ETag cache validation patches #137

ThePythonicCow · 2017-01-15T09:20:54Z

As I have written at more length in #136, this set of patches, which replaces the methods of checking whether the cache is still valid with a single method using ETags, is now ready for consideration to pull into the main branch.

See in particular patch "3ee963e ETag fix #3: add ETag consistency checking" for the most interesting details of this change.

Thanks!

Python2 code now must explicitly execute "python2", as the default for the unqualified "python" executable has changed in recent releases to "python3".

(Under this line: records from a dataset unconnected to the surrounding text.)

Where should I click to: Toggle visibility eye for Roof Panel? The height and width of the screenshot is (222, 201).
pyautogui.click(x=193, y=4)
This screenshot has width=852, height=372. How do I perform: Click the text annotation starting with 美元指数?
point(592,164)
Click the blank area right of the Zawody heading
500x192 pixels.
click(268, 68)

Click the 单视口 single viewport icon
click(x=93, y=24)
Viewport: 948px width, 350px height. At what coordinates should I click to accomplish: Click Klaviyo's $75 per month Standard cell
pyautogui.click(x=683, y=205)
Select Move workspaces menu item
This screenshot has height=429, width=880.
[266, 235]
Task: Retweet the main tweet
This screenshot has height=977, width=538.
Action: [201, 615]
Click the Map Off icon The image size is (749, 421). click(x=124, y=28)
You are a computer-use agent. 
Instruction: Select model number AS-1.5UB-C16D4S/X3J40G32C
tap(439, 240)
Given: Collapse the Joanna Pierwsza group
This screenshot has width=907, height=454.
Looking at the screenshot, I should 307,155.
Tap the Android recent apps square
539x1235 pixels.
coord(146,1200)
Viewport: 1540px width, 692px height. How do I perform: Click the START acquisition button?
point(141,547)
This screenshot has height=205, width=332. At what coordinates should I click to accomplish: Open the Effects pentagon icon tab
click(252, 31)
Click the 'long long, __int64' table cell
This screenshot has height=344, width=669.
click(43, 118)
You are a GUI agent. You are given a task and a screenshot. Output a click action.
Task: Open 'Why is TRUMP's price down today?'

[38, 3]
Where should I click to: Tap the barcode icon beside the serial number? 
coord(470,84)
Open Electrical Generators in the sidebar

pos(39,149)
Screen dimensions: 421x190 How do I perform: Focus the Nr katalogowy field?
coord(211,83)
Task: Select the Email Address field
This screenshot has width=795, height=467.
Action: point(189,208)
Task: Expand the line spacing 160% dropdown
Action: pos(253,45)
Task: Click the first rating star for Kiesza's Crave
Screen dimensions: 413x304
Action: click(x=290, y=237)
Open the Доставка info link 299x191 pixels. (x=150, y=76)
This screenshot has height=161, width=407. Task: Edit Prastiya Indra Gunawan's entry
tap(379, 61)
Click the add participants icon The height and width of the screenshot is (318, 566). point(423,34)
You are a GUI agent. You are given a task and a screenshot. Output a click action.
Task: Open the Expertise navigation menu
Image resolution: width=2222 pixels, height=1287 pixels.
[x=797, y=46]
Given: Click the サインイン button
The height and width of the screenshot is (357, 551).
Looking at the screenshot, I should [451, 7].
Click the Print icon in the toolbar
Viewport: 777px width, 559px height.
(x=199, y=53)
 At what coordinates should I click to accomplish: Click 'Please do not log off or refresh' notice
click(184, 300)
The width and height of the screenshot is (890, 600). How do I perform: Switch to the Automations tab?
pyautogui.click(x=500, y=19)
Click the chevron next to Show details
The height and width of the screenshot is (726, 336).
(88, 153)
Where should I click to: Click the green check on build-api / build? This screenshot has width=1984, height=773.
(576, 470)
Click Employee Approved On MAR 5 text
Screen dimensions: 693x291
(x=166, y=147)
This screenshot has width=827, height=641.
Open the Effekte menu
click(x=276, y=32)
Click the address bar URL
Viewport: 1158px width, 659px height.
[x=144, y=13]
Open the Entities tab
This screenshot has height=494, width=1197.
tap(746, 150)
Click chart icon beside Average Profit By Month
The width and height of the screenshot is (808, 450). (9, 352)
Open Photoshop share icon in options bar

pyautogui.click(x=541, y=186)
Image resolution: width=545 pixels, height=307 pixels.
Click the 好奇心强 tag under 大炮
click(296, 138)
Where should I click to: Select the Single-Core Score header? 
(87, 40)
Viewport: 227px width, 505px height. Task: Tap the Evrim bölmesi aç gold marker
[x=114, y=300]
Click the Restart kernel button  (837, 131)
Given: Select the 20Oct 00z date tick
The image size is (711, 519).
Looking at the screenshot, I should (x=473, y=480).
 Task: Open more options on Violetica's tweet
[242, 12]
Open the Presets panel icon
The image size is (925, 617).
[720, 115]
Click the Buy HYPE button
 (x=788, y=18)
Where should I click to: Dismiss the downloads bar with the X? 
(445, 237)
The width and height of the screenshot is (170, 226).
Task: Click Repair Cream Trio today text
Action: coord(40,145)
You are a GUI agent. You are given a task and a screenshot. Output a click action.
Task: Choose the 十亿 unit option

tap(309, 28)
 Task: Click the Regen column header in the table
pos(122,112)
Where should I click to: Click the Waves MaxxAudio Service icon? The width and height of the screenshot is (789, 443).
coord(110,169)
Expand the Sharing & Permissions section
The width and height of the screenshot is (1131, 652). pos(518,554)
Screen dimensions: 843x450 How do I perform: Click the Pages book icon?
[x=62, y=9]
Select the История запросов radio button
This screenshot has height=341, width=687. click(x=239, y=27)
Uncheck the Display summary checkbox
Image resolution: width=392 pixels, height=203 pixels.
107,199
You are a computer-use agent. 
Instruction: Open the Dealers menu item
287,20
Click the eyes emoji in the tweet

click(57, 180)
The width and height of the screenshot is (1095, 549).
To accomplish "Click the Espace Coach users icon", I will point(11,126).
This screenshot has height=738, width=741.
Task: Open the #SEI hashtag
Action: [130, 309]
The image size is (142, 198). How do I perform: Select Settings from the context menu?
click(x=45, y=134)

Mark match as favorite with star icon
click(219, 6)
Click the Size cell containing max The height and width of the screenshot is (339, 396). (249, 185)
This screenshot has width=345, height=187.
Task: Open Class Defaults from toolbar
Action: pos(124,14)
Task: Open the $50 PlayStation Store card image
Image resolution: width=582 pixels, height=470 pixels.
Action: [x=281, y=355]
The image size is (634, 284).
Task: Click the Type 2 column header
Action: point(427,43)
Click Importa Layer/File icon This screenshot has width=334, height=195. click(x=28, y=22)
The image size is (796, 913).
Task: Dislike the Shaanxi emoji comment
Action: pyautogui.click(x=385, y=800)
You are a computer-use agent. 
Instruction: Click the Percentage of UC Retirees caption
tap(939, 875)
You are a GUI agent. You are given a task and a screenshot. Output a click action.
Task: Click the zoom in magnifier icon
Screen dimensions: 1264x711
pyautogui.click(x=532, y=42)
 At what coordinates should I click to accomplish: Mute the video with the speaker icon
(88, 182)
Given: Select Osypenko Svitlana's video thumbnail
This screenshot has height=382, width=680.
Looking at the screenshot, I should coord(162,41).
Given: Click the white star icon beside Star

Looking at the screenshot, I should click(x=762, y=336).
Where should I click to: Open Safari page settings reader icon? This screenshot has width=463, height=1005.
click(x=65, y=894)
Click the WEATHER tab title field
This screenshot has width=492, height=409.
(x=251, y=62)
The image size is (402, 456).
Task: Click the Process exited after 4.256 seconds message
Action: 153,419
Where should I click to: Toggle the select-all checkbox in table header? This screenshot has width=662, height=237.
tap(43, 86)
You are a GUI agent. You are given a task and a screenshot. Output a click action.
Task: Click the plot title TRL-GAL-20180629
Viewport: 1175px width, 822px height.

Existing riofs caches only support up to 4 GBytes of cached data, as cache_dir_max_size is a 32 bit unsigned integer count of the maximum cache size, in bytes. Extend that by a factor of a million (1024 * 1024, actually). Existing riofs configurations still work, as is, with no change in allowed cache size. A new configuration option can optionally be used, to override the existing setting, with a count of how many MBytes, instead of how many bytes, are allowed in the max cache directory size. Remove "filesystem.cache_dir_max_size" from the list of config settings that must be set on riofs startup, because now either that setting, and/or the new setting of "filesystem.cache_dir_max_megabyte_size" may be set (with the latter one taking precedence, if set.) The code that determines the configured size will complain if neither option is set.

The dir_tree_entry_update_xattrs() routine is only used and is defined in src/dir_tree.c, so mark it static to that file.

Add (void *) cast to various LOG_err and LOG_debug print arguments, so that printing them with a "%p" format doesn't generate an error when compiling with gcc -pedantic enabled. Various other tweaks to get printf formats to match the value types, on both 32 and 64 bit architectures.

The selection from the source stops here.